I was on a club ride last year when this event was happening. There were a number of riders who were going too fast on the descents. If you do it, stay vigilant.

JSR


----------



## -CM- (Jan 6, 2006)

I completed this ride last year (along with the other 2 in the series). Tough ride, for sure. The weather in 2006 was a significant factor - it stayed cool all day. Had it warmed up very much at all, it would have been very difficult for me to finish, especially since the Stunt Road climb comes at about mile 90. 

I'll do the ride again, but not this year, unfortunately.


----------



## gmoney14 (Feb 27, 2006)

I just got back from this ride and it was good times. Yes, it's a ton of climbing, but some super fun descents and the weather was again perfect. We started early and it was pretty cold, but was pleasant from the first trip to PCH on. 

I'll do it again, but I'll gear down a little more - I had a compact crankset with a 34 front and a 25 rear. Would have been nice from mile 50 on to have a 27 or 30 back there. Would have been much easier on my knees.

Best comment of the ride: "I think they made Decker Canyon steeper this year", I believed him...


----------



## bigpinkt (Jul 20, 2006)

I finished as well, pretty hard. I was doing great untill about 80 miles and then my legs started cramping....need to drink something besides water.

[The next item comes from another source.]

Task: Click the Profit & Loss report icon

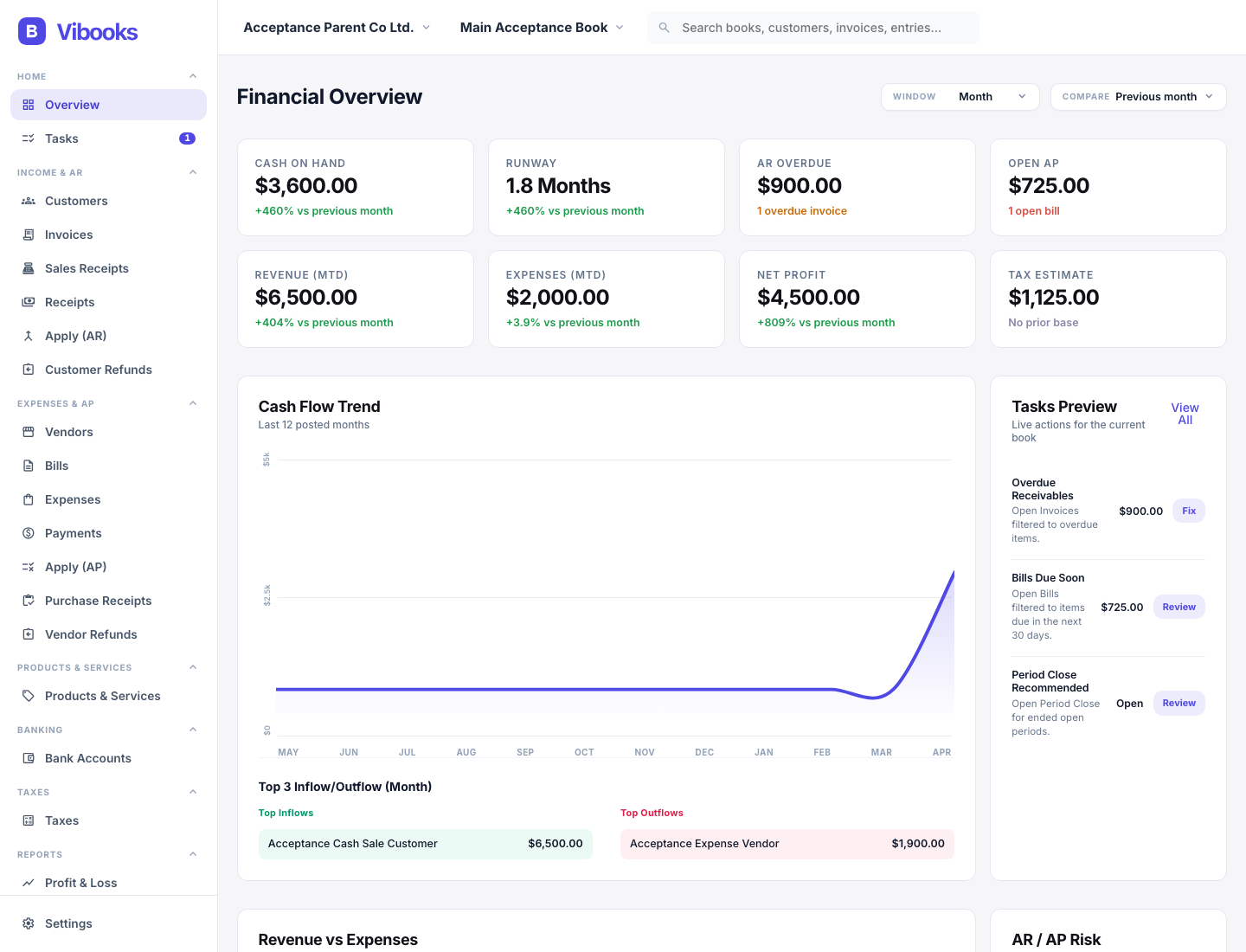Action: point(28,883)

Great day but man was that hard


----------



## Hyperbolik (Apr 6, 2007)

I always see cyclist when I ride Mulholland on my Moto. I've always thought you guys were carzy. Now I want to try it. I think I need to convert to a tripple first. There is no way I'm going to make it through any of those climes on my double. 

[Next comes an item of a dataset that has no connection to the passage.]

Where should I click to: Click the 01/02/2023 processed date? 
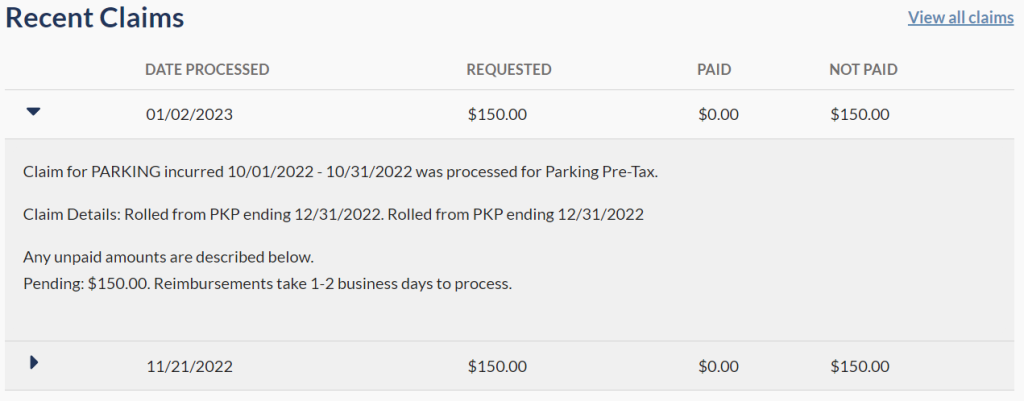pos(189,114)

You guys are warriors. Good stuff!


----------



## ericm979 (Jun 26, 2005)

I came down from the Bay Area to ride this event for the first time.

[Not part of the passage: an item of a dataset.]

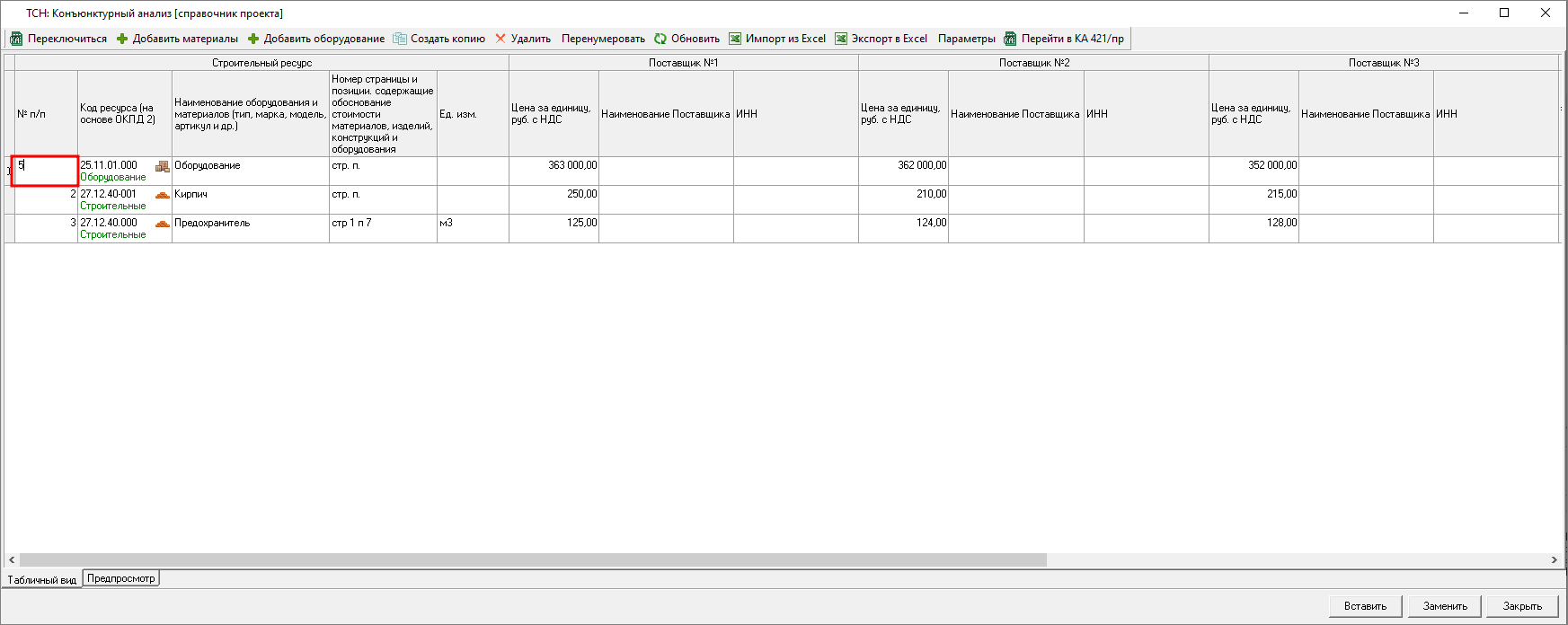Click the horizontal scrollbar right arrow

pos(1554,559)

I have to say, the motorcyclists and drivers on those roads were almost all super polite. If you're one of them, thanks! There were some real nice motos on Mulholland. I gave a thumbs up to an especially tasty Ducati SportClassic and he rewarded me with a big downshift and Termingonis at full volume as he went by. Cool!

Is the big moto hangout on Mulholland the Rock Store? The road up the hill (going west) from there was very nice, both up hill and down. I wished I knew the descents better so I could have gone faster. I'd also have enjoyed the climb up Stunt rd a lot more if my legs hadn't been toast by then. I still made it in just under 8 hours and that was with taking significant time at some of the stops. Next year 7:30 for sure.


----------



## Hyperbolik (Apr 6, 2007)

ericm979 said:


> I have to say, the motorcyclists and drivers on those roads were almost all super polite. If you're one of them, thanks!


I always slow down for cyclist. Those climbs are killer. A couple of guys that I ride with are clowns and pedal their feet as they go by like they were on roadie too. I hope you guys find that as funny as we do.



ericm979 said:


> Is the big moto hangout on Mulholland the Rock Store? The road up the hill (going west) from there was very nice, both up hill and down. I wished I knew the descents better so I could have gone faster. I'd also have enjoyed the climb up Stunt rd a lot more if my legs hadn't been toast by then. I still made it in just under 8 hours and that was with taking significant time at some of the stops. Next year 7:30 for sure.


The section between Kanan and the Rock Store is uber fun. Us moto guys call that section the snake. I was pacing a roadie one day. He was easily doing 35mph though the turns. He was going fast enough for me to still enjoy the ride behind him whilst on my Moto. That was one the things that sparked my interest in road bikes.

Good job on completing the ride. I don't think I'm ready for those kinds of climbs yet.


----------